Таким образом, гипотеза Каспэ заключается в том, что в позднесоветском воображении существовала оппозиция утопического «рая» и антиутопического «ада». «Рай» – пространство будущего коммунизма. «Ад» – пространство «осажденного города» смерти – блокадного Ленинграда. Чем менее осуществимым становился утопический запрос, тем значимей для советских людей выглядел его антипод, провоцирующий этический взгляд в катастрофическое прошлое. Становясь «местом смерти», Пискарёвский мемориал погружал посетителей в «пограничное состояние, позволяя пережить и глубокое горе личной утраты, и страх персональной смерти – чувства, на которые в позднесоветской культуре, в сущности, ответов быть не могло» (Каспэ 2018: 394-396).

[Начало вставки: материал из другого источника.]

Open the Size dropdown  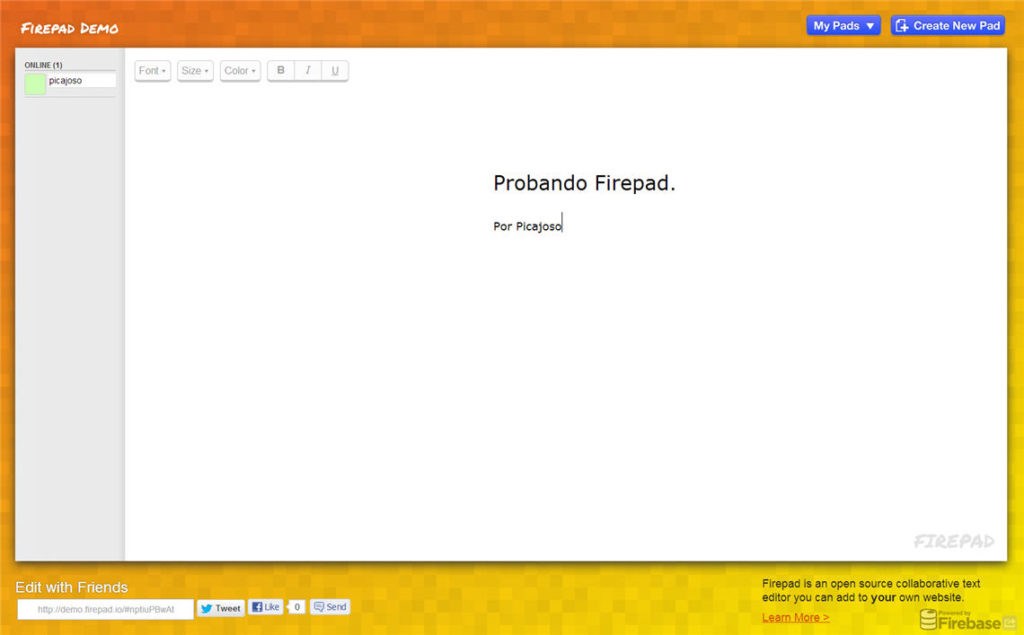pyautogui.click(x=195, y=70)
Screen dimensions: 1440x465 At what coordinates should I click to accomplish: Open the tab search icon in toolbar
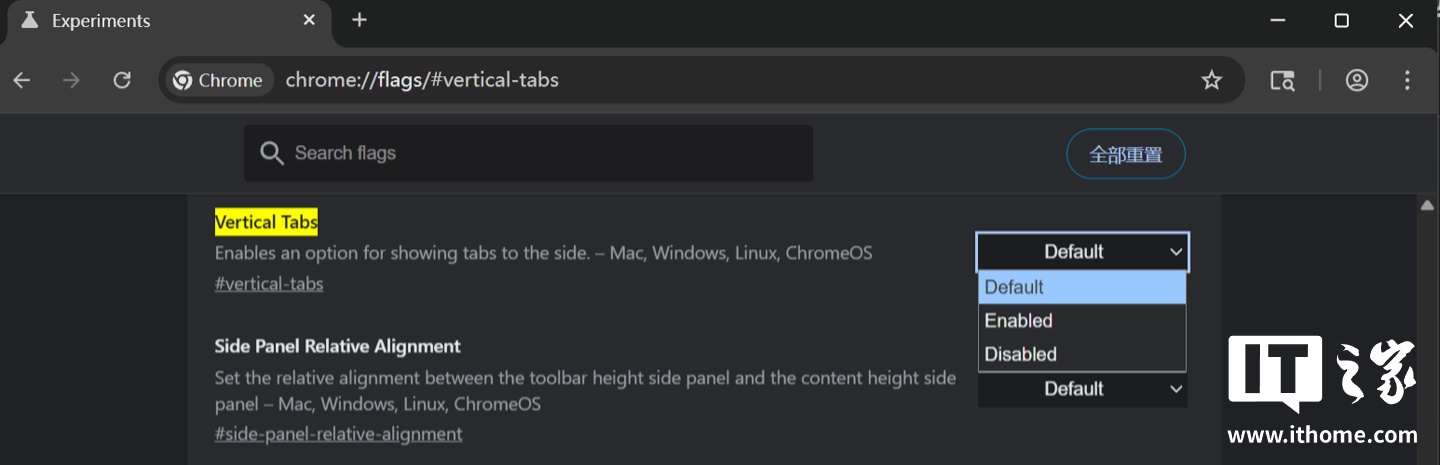pyautogui.click(x=1282, y=81)
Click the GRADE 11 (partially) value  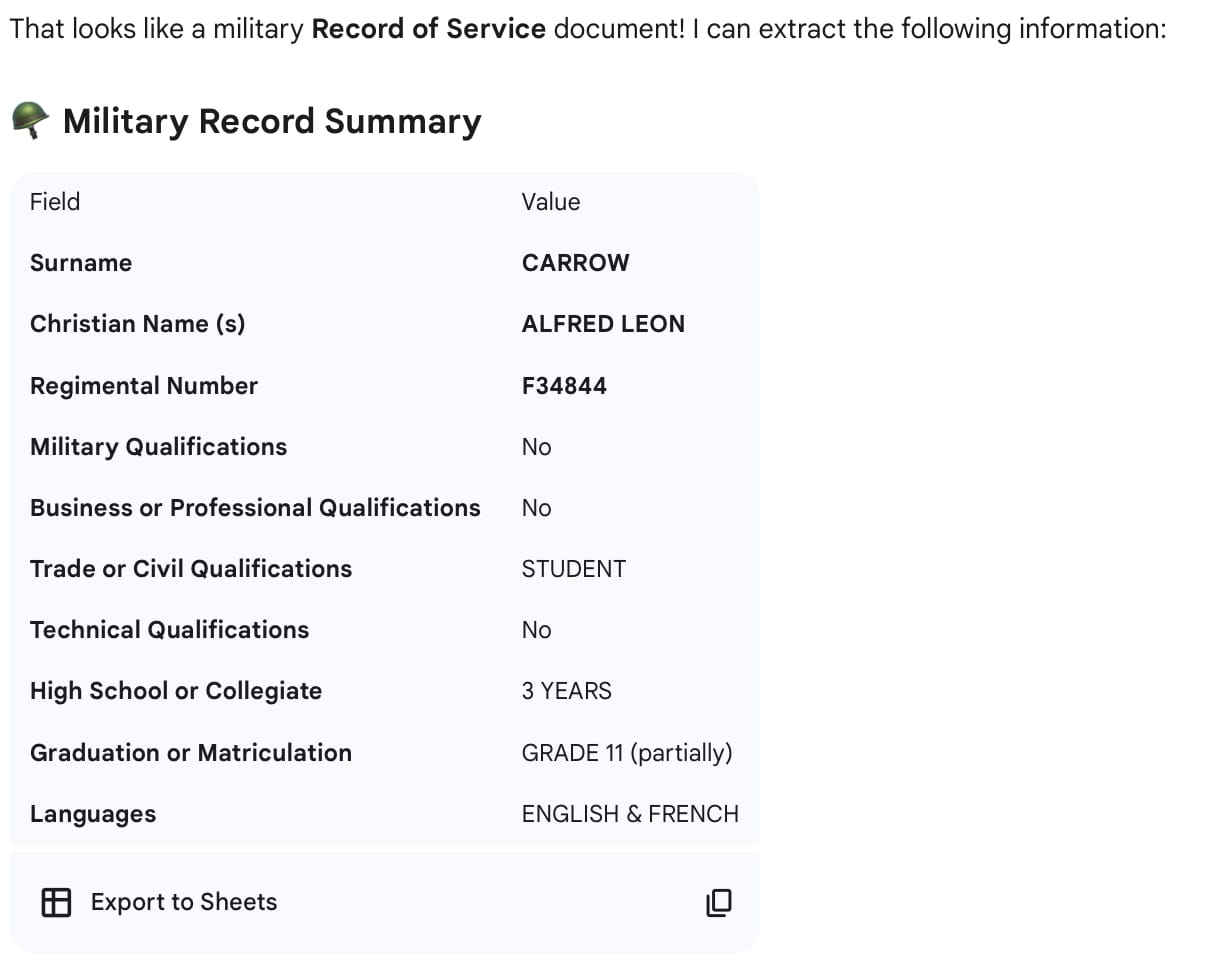coord(626,753)

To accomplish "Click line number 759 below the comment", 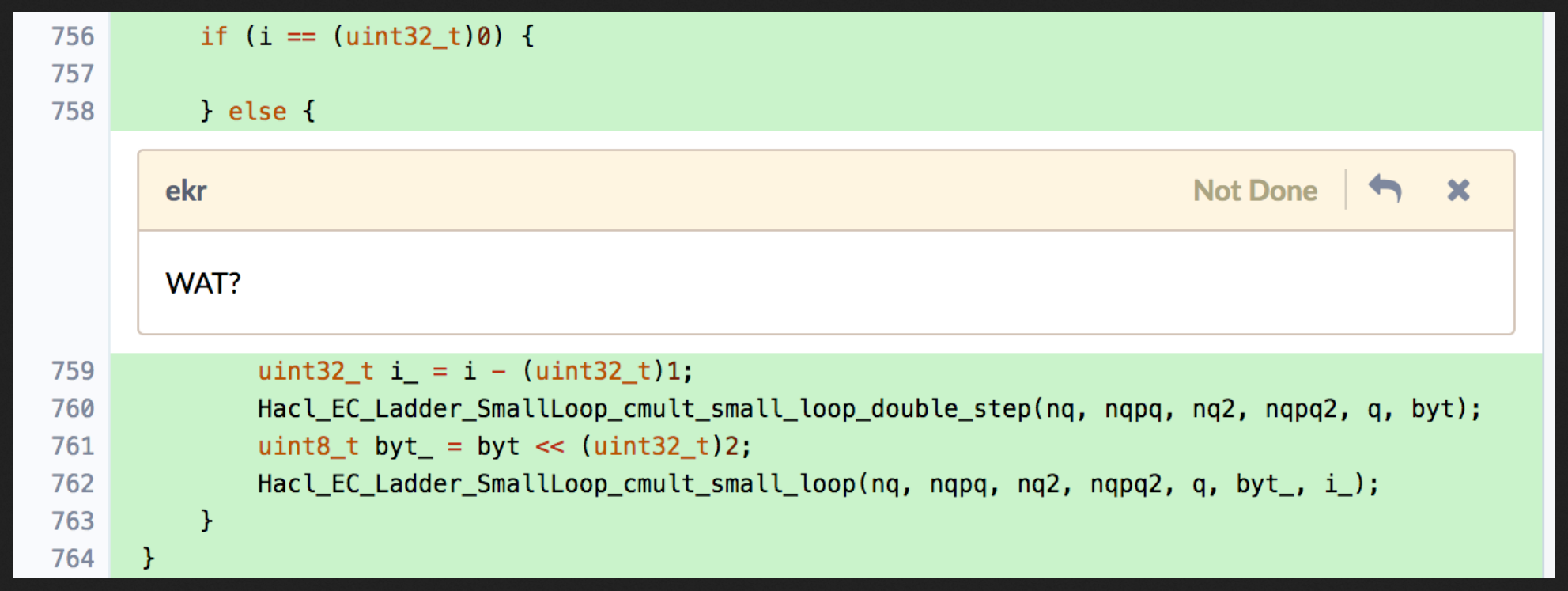I will pyautogui.click(x=73, y=371).

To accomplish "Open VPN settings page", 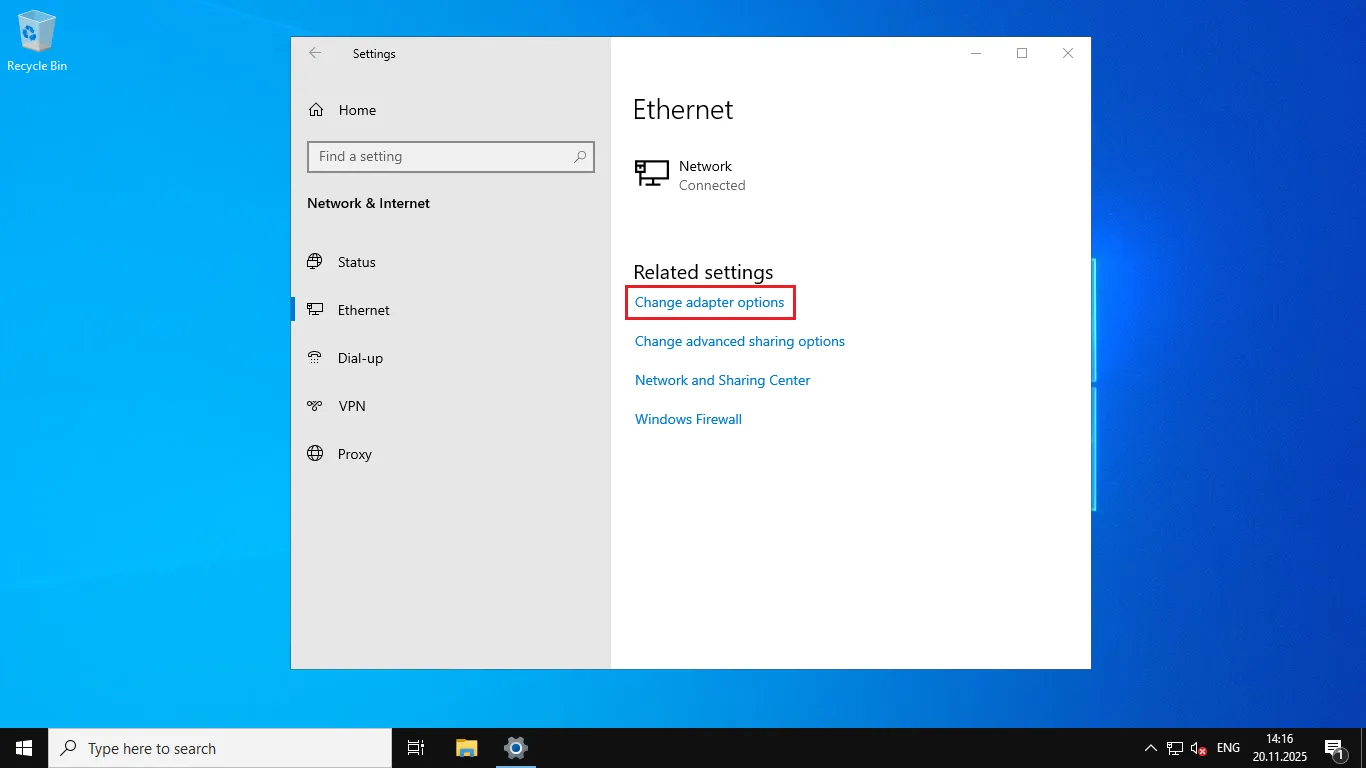I will pos(351,406).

Для «традиционного» историка такие культурологические рассуждения могут показаться экзотикой, однако ни подход, ни вопрос автора нельзя сбрасывать со счетов. И то, и другое – достоинства работы. Основная же критика к исследованию заключается в том, что, хотя автор оговаривает существование поздних интерпретаций респондентов, в тексте они слабо учитываются. Ранняя устная истории блокады стремилась анализировать эти социальные рамки памяти, «религиозные», «гражданские», «антисоветские», «ветеранские» (Память о блокаде 2006), однако в работе Каспэ это не наблюдается. Это не значит, что люди не воображают блокаду Ленинграда как антиутопический «ад», а Пискаревское кладбище как место «небожественного сакрального» (Каспэ 2018: 396), а то, что я только наполовину убежден, что это феномен позднего Советского Союза.

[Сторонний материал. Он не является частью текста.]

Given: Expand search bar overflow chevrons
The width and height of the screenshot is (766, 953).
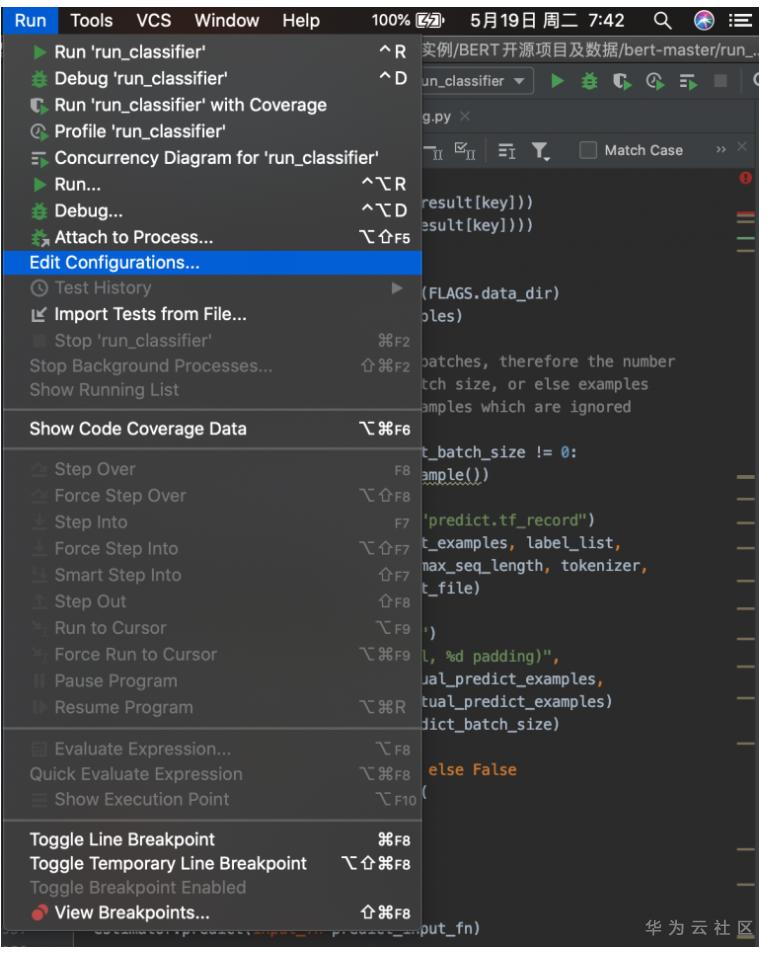Looking at the screenshot, I should click(x=719, y=150).
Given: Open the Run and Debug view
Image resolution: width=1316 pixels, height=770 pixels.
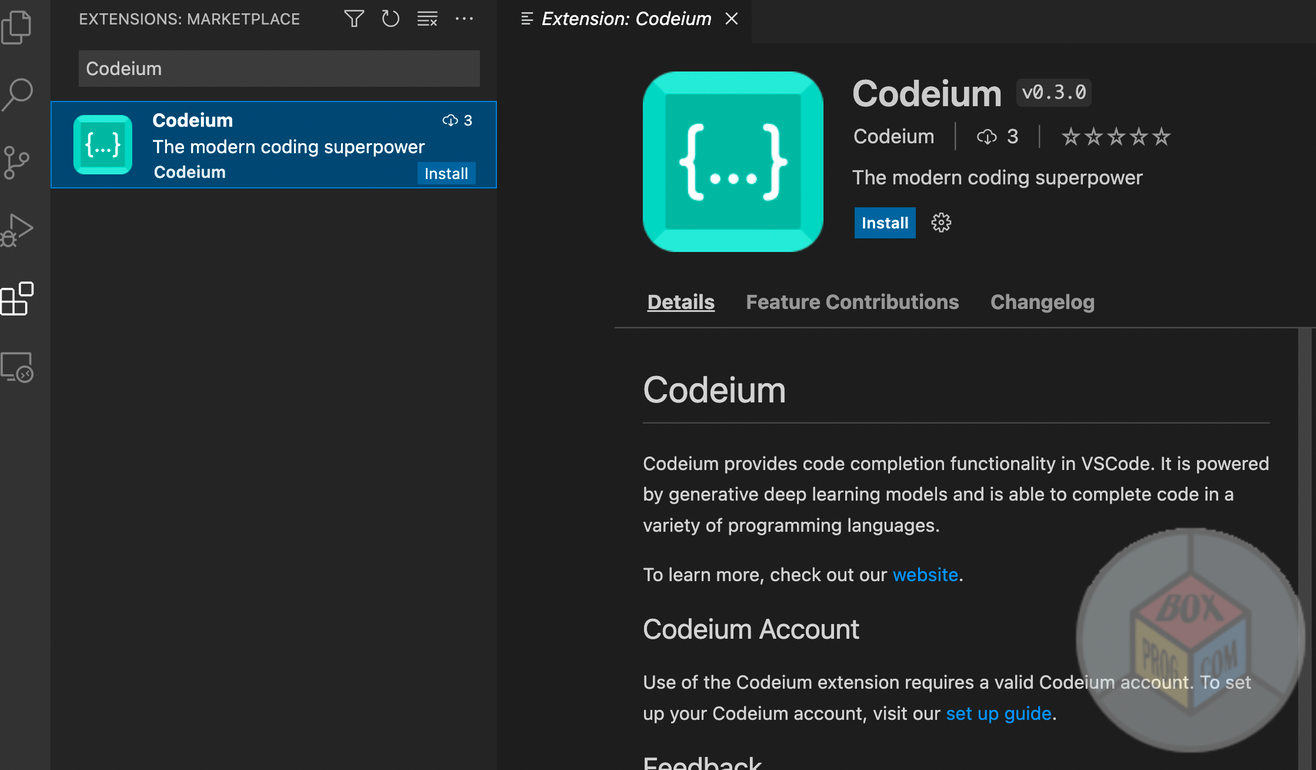Looking at the screenshot, I should click(x=17, y=230).

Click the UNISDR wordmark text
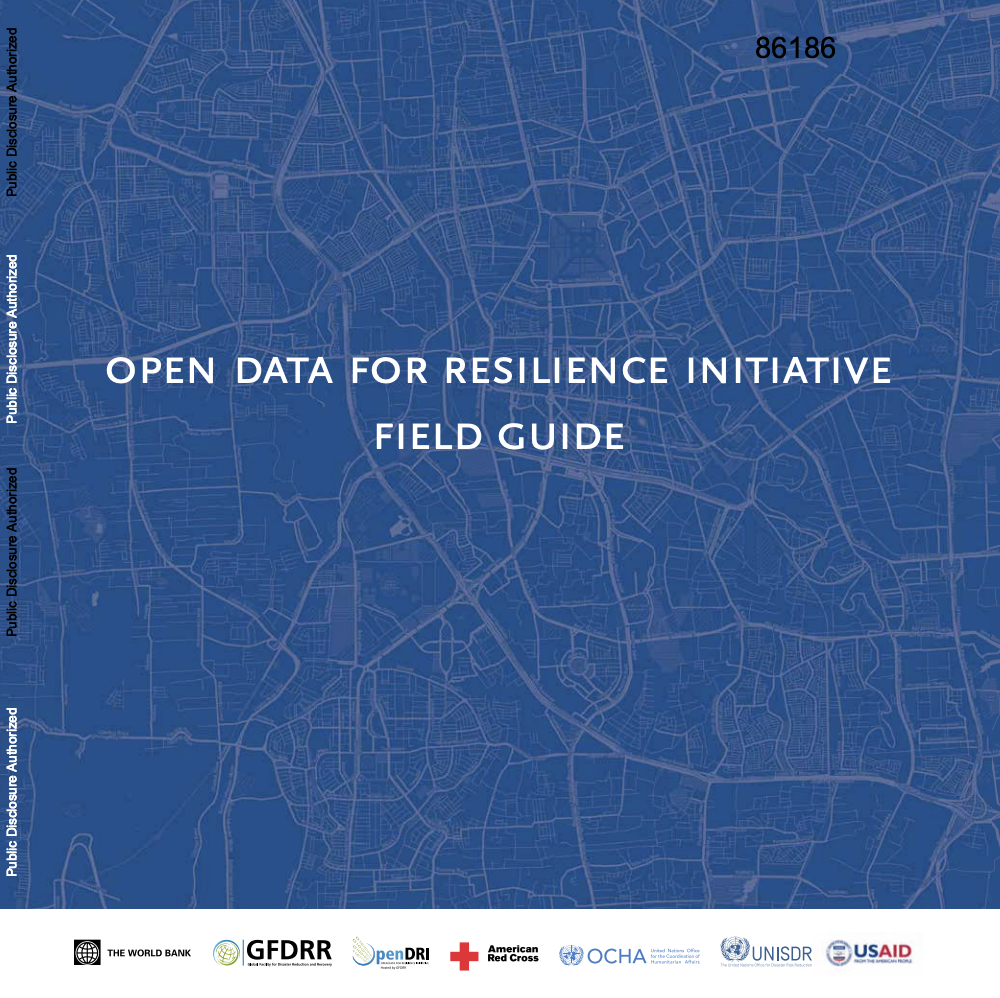(x=782, y=953)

Впрочем, попытки автора мыслить о «сакральном» восприятии блокады отнюдь не являются тупиковыми. Например, известно устно-историческое интервью с потомком блокадников (1959 г.р.), который уже в 2003 году выражает мнение о памяти о блокаде Ленинграда как о варианте светской религии. Как сообщал респондент: «память блокады <…> заменила ту религию, которую стерли. <…> Все эти религиозные идеи, которые <…> исключены из обихода <…> блокада ведь <…> компенсировала эти идеи. <…> когда люди видели <…> по телевидению эти фильмы, вспоминали и плакали, там, сострадая погибшим, <…> это чисто религиозно-человеческое. Так же они убивались о Христе, который положил за них свою жизнь. <…> еще раз напоминал[и] им о том, что они живут благодаря тем, кто погибли»[4]. Такие высказывания подкрепляют догадку Каспэ, однако подтвердить гипотезу об их позднесоветском происхождении помогут лишь источники-современники.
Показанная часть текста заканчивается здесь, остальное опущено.